Sarah Turo-Shields, center in the red shirt, poses with the staff and participants of the Trauma Healing Facilitation training workshop that the 18-year-old St. Barnabas member attended while spending a missionary gap year in Uganda. (Submitted photo)

By Natalie Hoefer

After almost nine months doing missionary work in Uganda, 18-year-old Sarah Turo-Shields has many memories. But one rises to the top in impact.

“I was in a [South Sudanese] refugee camp, and there was this lady,” she recalls. “She started to cry. … I felt God say, ‘You need to go to her and tell her she is being seen and heard.’ ”

So she did, and the woman, who spoke English, shared her story with Turo-Shields.

When the woman finished, the recent graduate of Perry Meridian High School in Indianapolis was in tears. Her eyes were opened to a violence she could hardly imagine, and to a humility that left her in awe.

What the woman shared is detailed here, as are the many areas in which Turo‑Shields’ life was impacted during her gap year—the year between graduating from high school and starting college—in Uganda.
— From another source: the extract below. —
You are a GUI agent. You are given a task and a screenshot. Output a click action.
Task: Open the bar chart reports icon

From faith to field work to future goals, Turo-Shields shares how, through the nine-month missionary experience, “I found who I am.”
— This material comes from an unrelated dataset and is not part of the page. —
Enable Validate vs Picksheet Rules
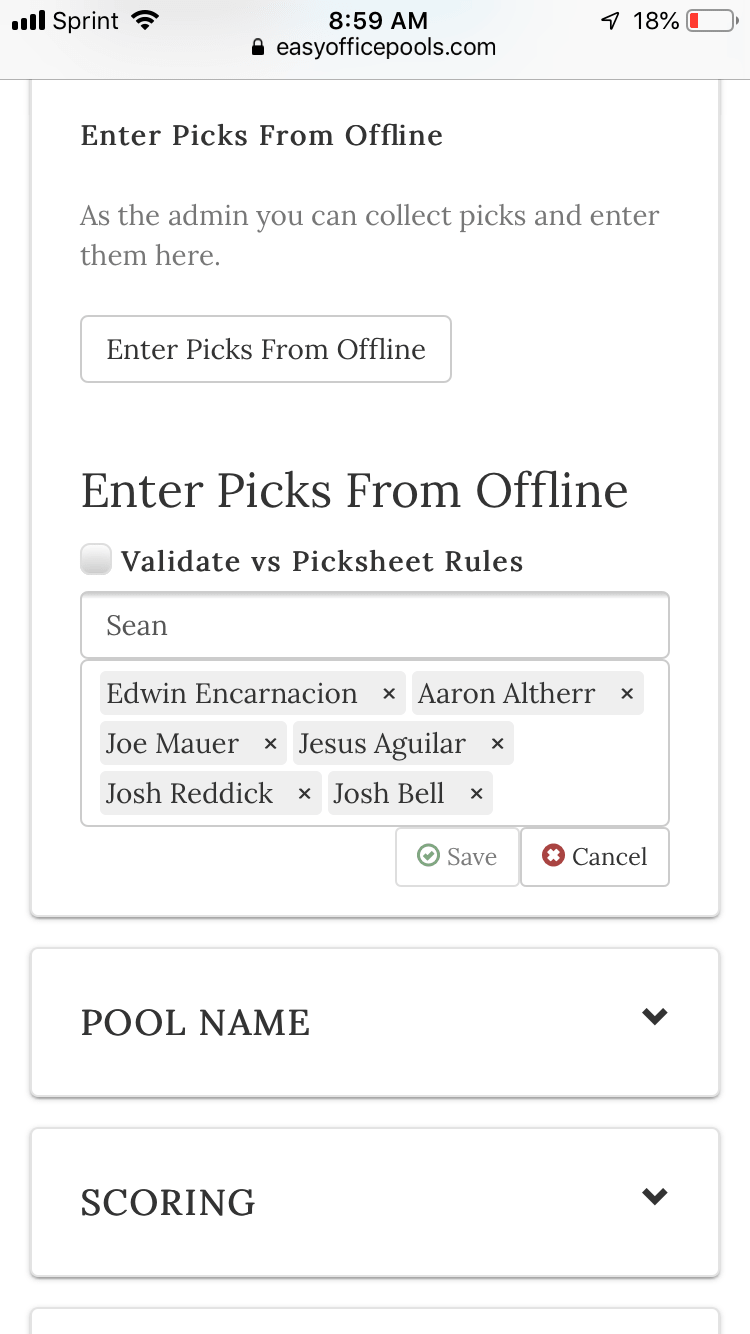Screen dimensions: 750x1334 click(x=96, y=560)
‘I want to go to Africa with that lady’

Turo-Shields’ passion for helping others began years ago when she helped the late Lucious Newsom at the Indianapolis ministry he founded called Our Lord’s Pantry.

“I fell in love with him,” she says. “I loved helping him. I went every Sunday to help give food to the hungry.”

Later, she took her help outside the city and even the state by participating in mission trips in Indiana, Montana, New Mexico and West Virginia.

The decision to go specifically to Uganda as a missionary was not random. Turo‑Shields recalls the moment when she felt called to go to the East African country.

It was the summer before her sophomore year at Perry Meridian, and she was worshiping at Mass with her mom at their home parish of St. Barnabas in Indianapolis. A woman spoke at the Mass—Sherry Meyer, a lay missionary from the Archdiocese of Indianapolis who has been serving in the Ugandan Diocese of Arua since 1991.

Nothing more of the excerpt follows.